Evidence Based Laboratory Medicine Committee Update

Report from the AACC/NACB Evidence Based Laboratory Medicine Committee

Stephen E. Kahn, Ph.D., DABCC, FACB (Chair, EBLMC)

Revision of the NACB Laboratory Medicine Practice Guideline (LMPG) Standard Operating Procedure (SOP) to Be Posted on NACB Website

Over the past six months, the AACC/NACB Evidence-Based Laboratory Medicine Committee (EBLMC) has focused on finalizing the revision of NACB's LMPG SOP. This function became the responsibility of the EBLMC once it was created by merging the previous AACC Evidence Based Medicine Committee and NACB Education and Scientific Affairs Committee. During their spring meetings, both the NACB and AACC Board of Directors are also reviewing this current draft of the LMPG SOP. Following their review and input, a proposed final draft will then be posted on the NACB web site for a 60 day open public comment period. This action is planned to occur before this year's annual meeting in Houston. All submitted comments will be considered and responded to, if not incorporated by, the EBLMC.

Laboratory Management Practice Guideline Development Activities

In the past two years, a renewed emphasis on appropriate methods, tools and processes for the development of stronger clinical practice guideline has received increasing attention. This is particularly true in the U.S. with the publication of two reports by the Institute of Medicine–Clinical Practice Guidelines We Can Trust (1) and Finding What Works in Health Care–Standards for Systematic Reviews (2). There are two working LMPG committees.  One group is focusing on pain management and is co-chaired by Paul Jannetto, Ph.D. and Loralie Langman, Ph.D. The other LMPG group is chaired by Nikola Baumann, Ph.D. and is focusing on hCG testing. Both committee are already using a working draft of the 2013 NACB LMPG SOP.

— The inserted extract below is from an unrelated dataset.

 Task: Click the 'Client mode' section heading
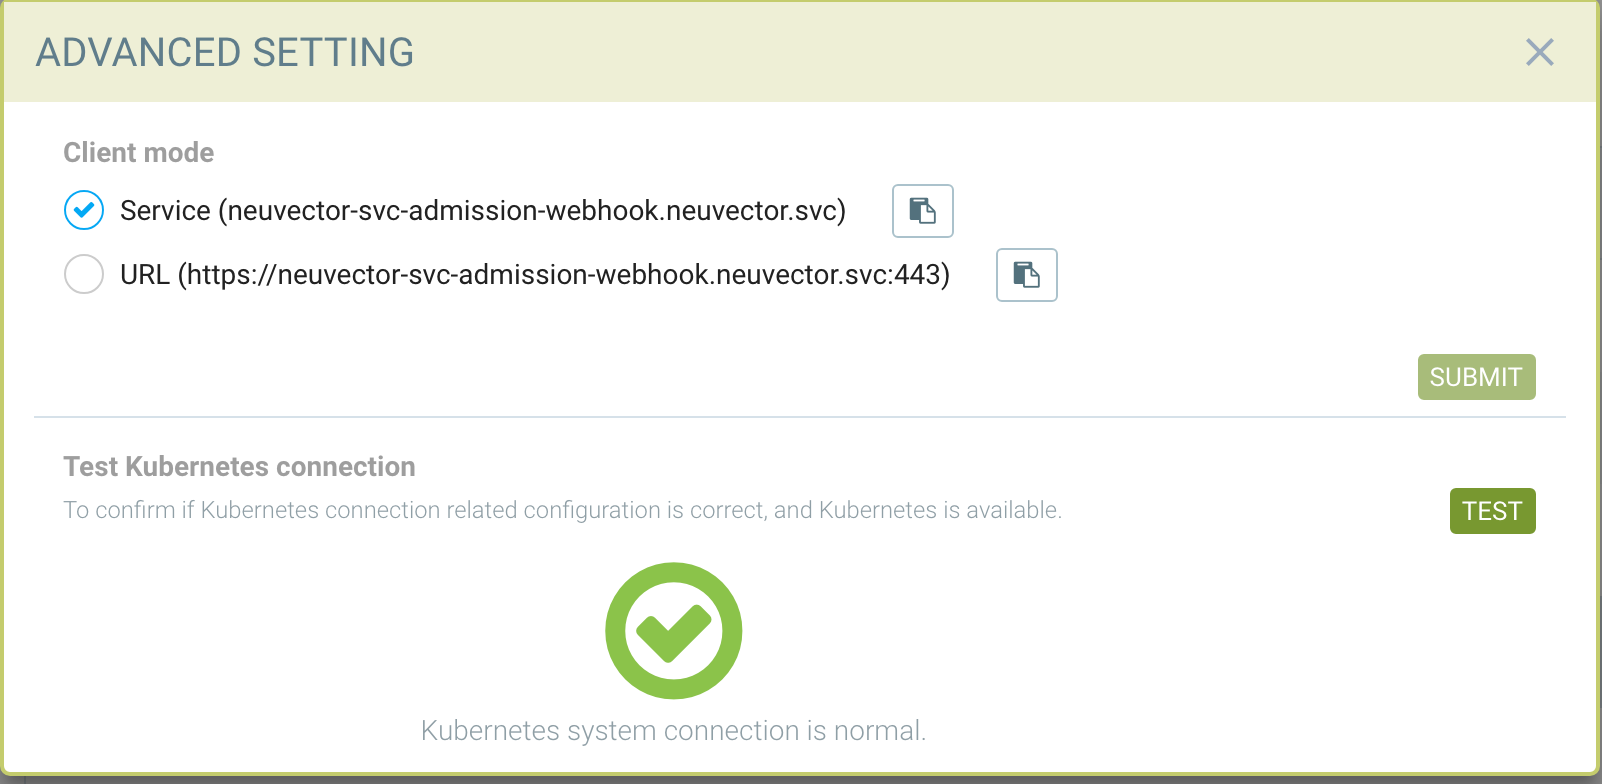139,153
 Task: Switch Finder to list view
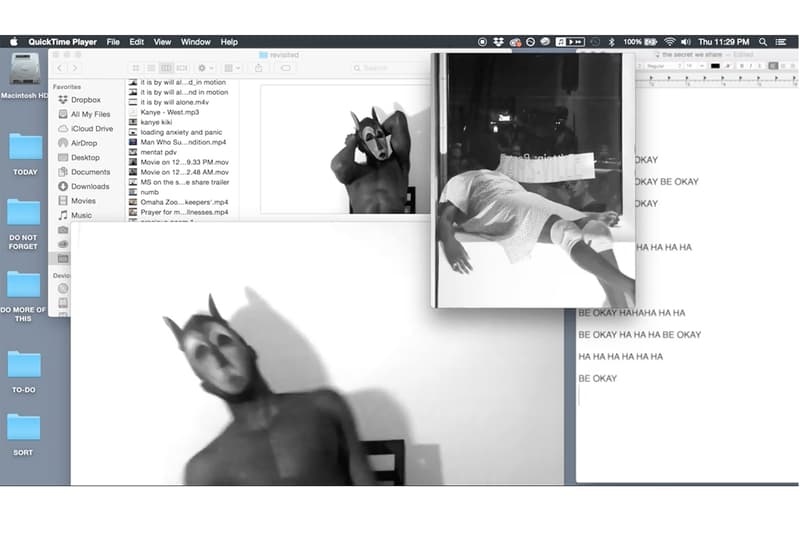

Besides the LMPG SOP revision, there are a number of other approaches that the EBLMC is using towards a goal of improving our LMPG development and guideline approval processes. Last year, William Clarke, Ph.D., attended a two day guideline development workshop sponsored by the American College of Chest Physicians, a clinical society that is recognized worldwide for its excellent practices in guideline development.  As a member of both the EBLM and Pain Management LMPG committees, Dr. Clarke's experience and knowledge is being put to good use. 

Two other members of the EBLMC, Alex Chin, Ph.D. and Catherine Hammett Stabler, Ph.D., members of the hCG LMPG and pain management LMPG committees respectively, have also agreed to develop their expertise in using the AGREE II guideline evaluation instrument to ensure a more standardized LMPG format. Information on the AGREE II guideline evaluation instrument can be found at www.agreetrust.org (3) and has been previously discussed (4)

Status of EBLMC Initiated Systematic Review Proposals to the Agency for Healthcare Research and Quality (AHRQ)

Three topic-based systematic review (SR) proposals continue in intermediate stages of development by Technical Expert Panels (TEPs) under the auspices of AHRQ. Use of natriuretic peptide measurements in the management of heart failure is nearing completion and publication of a final SR report is expected in 2013.  Our TEP members are Robert Christenson, Ph.D. and Christopher Price, Ph.D.   The scope and focus of efficacy of drug regimens designed to lower target levels of immunosuppressants in renal transplantation and the analytical methods to support monitoring has continued to evolve.  Susan Maynard, Ph.D., our representative on this TEP, has been informed that AHRQ is willing to retain a focus on immunosuppressant testing for a secondary systematic review developed from two of the original five key questions in the initial proposal.  Finally, the TEP working on troponin cardiac marker interpretation during renal function impairment has started starting). Alan Wu, Ph.D., is our representative on this TEP.
In the fall of 2012, AHRQ finalized and posted a SR on the use of procalcitonin measurements to guide antibiotic therapy.  This was also a topic arising from an initial proposal from the EBM committee and with TEP representation from myself as a member of the EBLMC.  EBLMC continues to consider whether there are other appropriate topics or key questions for SR proposals to AHRQ potentially including a greater emphasis on effective utilization of laboratory tests.  This committee plans to submit proposals to AHRQ later this year.  Through the use of AACC's EBLM list serve, we will continue to keep you posted on relevant actions and issues relating to EBLM.  Also through the list serve or by contacting me via direct email, we welcome your input and suggestions.

References

  1. Clinical Practice Guidelines We Can Trust, Institute of Medicine, The National Academies Press, Washington, D.C., 2011.
  1. Finding What Works in Health Care – Standards for Systematic Reviews, Institute of Medicine, The National Academies Press, Washington, D.C., 2011.
  1. The AGREE Enterprise Website.  Appraisal of Guidelines for Research & Evaluation (AGREE) Instrument.  www.agreetrust.org
  1. Brouwers MC et al.  AGREE II: advancing guideline development, reporting and evaluation in health care.  CMAJ 2010; 182(18): e839-42.